(Stored data)
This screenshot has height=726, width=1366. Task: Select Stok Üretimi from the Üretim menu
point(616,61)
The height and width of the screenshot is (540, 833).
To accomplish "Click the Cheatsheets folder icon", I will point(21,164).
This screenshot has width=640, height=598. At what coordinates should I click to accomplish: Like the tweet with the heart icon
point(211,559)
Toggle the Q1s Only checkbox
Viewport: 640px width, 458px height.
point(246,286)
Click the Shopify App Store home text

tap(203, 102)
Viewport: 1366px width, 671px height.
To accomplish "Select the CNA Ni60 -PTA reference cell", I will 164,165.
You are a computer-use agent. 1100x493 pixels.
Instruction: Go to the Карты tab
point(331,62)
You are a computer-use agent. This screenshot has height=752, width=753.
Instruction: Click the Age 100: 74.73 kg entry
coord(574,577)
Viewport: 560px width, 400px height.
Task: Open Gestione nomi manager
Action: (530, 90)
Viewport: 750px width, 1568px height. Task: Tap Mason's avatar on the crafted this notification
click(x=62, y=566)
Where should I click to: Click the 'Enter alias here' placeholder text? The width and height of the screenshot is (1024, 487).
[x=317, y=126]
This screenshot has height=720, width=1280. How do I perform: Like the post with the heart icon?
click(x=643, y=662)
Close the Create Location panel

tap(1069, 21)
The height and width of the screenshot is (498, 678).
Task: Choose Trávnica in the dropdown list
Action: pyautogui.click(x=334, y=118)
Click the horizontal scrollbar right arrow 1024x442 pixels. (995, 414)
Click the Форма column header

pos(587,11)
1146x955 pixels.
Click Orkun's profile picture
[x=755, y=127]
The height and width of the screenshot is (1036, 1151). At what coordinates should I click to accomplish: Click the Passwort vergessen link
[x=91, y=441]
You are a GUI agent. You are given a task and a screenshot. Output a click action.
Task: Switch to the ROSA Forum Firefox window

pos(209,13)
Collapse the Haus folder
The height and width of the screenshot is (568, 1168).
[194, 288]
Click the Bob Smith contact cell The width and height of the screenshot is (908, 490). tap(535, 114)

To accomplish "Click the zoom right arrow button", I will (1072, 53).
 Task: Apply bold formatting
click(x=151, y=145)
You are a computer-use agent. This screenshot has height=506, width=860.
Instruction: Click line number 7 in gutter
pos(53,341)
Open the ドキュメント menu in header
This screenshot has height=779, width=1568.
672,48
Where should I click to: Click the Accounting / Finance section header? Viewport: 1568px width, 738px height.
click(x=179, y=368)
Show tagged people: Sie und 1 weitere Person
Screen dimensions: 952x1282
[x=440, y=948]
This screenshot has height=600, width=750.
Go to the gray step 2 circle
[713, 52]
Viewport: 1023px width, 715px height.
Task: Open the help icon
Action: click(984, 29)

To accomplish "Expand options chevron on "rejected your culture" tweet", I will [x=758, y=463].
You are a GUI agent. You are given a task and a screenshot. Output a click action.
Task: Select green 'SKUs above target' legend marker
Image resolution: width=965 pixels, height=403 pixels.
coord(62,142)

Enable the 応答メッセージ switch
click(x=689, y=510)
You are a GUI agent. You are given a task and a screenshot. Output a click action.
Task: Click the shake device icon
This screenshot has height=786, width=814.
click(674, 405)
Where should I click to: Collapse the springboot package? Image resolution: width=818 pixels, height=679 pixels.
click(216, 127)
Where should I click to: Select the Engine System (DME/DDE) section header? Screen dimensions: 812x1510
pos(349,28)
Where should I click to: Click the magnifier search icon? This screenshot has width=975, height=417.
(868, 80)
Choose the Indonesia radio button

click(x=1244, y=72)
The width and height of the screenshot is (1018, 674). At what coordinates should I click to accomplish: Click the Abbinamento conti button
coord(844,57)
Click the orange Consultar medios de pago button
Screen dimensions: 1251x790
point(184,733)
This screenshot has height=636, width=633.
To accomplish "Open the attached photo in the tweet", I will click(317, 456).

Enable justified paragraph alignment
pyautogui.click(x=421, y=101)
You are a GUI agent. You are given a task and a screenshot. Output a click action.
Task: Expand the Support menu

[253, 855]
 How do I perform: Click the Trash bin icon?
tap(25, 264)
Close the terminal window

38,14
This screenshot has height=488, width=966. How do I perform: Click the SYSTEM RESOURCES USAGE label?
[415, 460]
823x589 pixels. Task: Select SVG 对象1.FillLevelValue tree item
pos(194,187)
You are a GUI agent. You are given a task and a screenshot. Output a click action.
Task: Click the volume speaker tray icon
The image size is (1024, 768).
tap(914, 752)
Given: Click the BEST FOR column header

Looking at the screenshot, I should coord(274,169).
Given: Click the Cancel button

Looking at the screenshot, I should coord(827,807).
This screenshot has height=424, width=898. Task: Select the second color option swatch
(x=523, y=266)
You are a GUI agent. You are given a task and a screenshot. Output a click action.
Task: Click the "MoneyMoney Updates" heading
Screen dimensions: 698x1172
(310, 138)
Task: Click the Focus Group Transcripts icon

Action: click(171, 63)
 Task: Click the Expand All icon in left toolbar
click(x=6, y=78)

▶ _TASK TO CARRY OUT_: Type out the entries once more, precisely.

▶ _REPLY_:
This screenshot has height=726, width=1366. Task: Select Stok Üretimi from the Üretim menu
point(616,61)
The height and width of the screenshot is (540, 833).
To accomplish "Click the Cheatsheets folder icon", I will point(21,164).
This screenshot has width=640, height=598. At what coordinates should I click to accomplish: Like the tweet with the heart icon
point(211,559)
Toggle the Q1s Only checkbox
Viewport: 640px width, 458px height.
point(246,286)
Click the Shopify App Store home text

tap(203, 102)
Viewport: 1366px width, 671px height.
To accomplish "Select the CNA Ni60 -PTA reference cell", I will 164,165.
You are a computer-use agent. 1100x493 pixels.
Instruction: Go to the Карты tab
point(331,62)
You are a computer-use agent. This screenshot has height=752, width=753.
Instruction: Click the Age 100: 74.73 kg entry
coord(574,577)
Viewport: 560px width, 400px height.
Task: Open Gestione nomi manager
Action: (530, 90)
Viewport: 750px width, 1568px height. Task: Tap Mason's avatar on the crafted this notification
click(x=62, y=566)
Where should I click to: Click the 'Enter alias here' placeholder text? The width and height of the screenshot is (1024, 487).
[x=317, y=126]
This screenshot has height=720, width=1280. How do I perform: Like the post with the heart icon?
click(x=643, y=662)
Close the Create Location panel

tap(1069, 21)
The height and width of the screenshot is (498, 678).
Task: Choose Trávnica in the dropdown list
Action: pyautogui.click(x=334, y=118)
Click the horizontal scrollbar right arrow 1024x442 pixels. (995, 414)
Click the Форма column header

pos(587,11)
1146x955 pixels.
Click Orkun's profile picture
[x=755, y=127]
The height and width of the screenshot is (1036, 1151). At what coordinates should I click to accomplish: Click the Passwort vergessen link
[x=91, y=441]
You are a GUI agent. You are given a task and a screenshot. Output a click action.
Task: Switch to the ROSA Forum Firefox window

pos(209,13)
Collapse the Haus folder
The height and width of the screenshot is (568, 1168).
[194, 288]
Click the Bob Smith contact cell The width and height of the screenshot is (908, 490). tap(535, 114)

To accomplish "Click the zoom right arrow button", I will (1072, 53).
 Task: Apply bold formatting
click(x=151, y=145)
You are a computer-use agent. This screenshot has height=506, width=860.
Instruction: Click line number 7 in gutter
pos(53,341)
Open the ドキュメント menu in header
This screenshot has height=779, width=1568.
672,48
Where should I click to: Click the Accounting / Finance section header? Viewport: 1568px width, 738px height.
click(x=179, y=368)
Show tagged people: Sie und 1 weitere Person
Screen dimensions: 952x1282
[x=440, y=948]
This screenshot has height=600, width=750.
Go to the gray step 2 circle
[713, 52]
Viewport: 1023px width, 715px height.
Task: Open the help icon
Action: click(984, 29)

To accomplish "Expand options chevron on "rejected your culture" tweet", I will [x=758, y=463].
You are a GUI agent. You are given a task and a screenshot. Output a click action.
Task: Select green 'SKUs above target' legend marker
Image resolution: width=965 pixels, height=403 pixels.
coord(62,142)

Enable the 応答メッセージ switch
click(x=689, y=510)
You are a GUI agent. You are given a task and a screenshot. Output a click action.
Task: Click the shake device icon
This screenshot has height=786, width=814.
click(674, 405)
Where should I click to: Collapse the springboot package? Image resolution: width=818 pixels, height=679 pixels.
click(216, 127)
Where should I click to: Select the Engine System (DME/DDE) section header? Screen dimensions: 812x1510
pos(349,28)
Where should I click to: Click the magnifier search icon? This screenshot has width=975, height=417.
(868, 80)
Choose the Indonesia radio button

click(x=1244, y=72)
The width and height of the screenshot is (1018, 674). At what coordinates should I click to accomplish: Click the Abbinamento conti button
coord(844,57)
Click the orange Consultar medios de pago button
Screen dimensions: 1251x790
point(184,733)
This screenshot has height=636, width=633.
To accomplish "Open the attached photo in the tweet", I will click(317, 456).

Enable justified paragraph alignment
pyautogui.click(x=421, y=101)
You are a GUI agent. You are given a task and a screenshot. Output a click action.
Task: Expand the Support menu

[253, 855]
 How do I perform: Click the Trash bin icon?
tap(25, 264)
Close the terminal window

38,14
This screenshot has height=488, width=966. How do I perform: Click the SYSTEM RESOURCES USAGE label?
[415, 460]
823x589 pixels. Task: Select SVG 对象1.FillLevelValue tree item
pos(194,187)
You are a GUI agent. You are given a task and a screenshot. Output a click action.
Task: Click the volume speaker tray icon
The image size is (1024, 768).
tap(914, 752)
Given: Click the BEST FOR column header

Looking at the screenshot, I should coord(274,169).
Given: Click the Cancel button

Looking at the screenshot, I should coord(827,807).
This screenshot has height=424, width=898. Task: Select the second color option swatch
(x=523, y=266)
You are a GUI agent. You are given a task and a screenshot. Output a click action.
Task: Click the "MoneyMoney Updates" heading
Screen dimensions: 698x1172
(310, 138)
Task: Click the Focus Group Transcripts icon

Action: click(171, 63)
 Task: Click the Expand All icon in left toolbar
click(x=6, y=78)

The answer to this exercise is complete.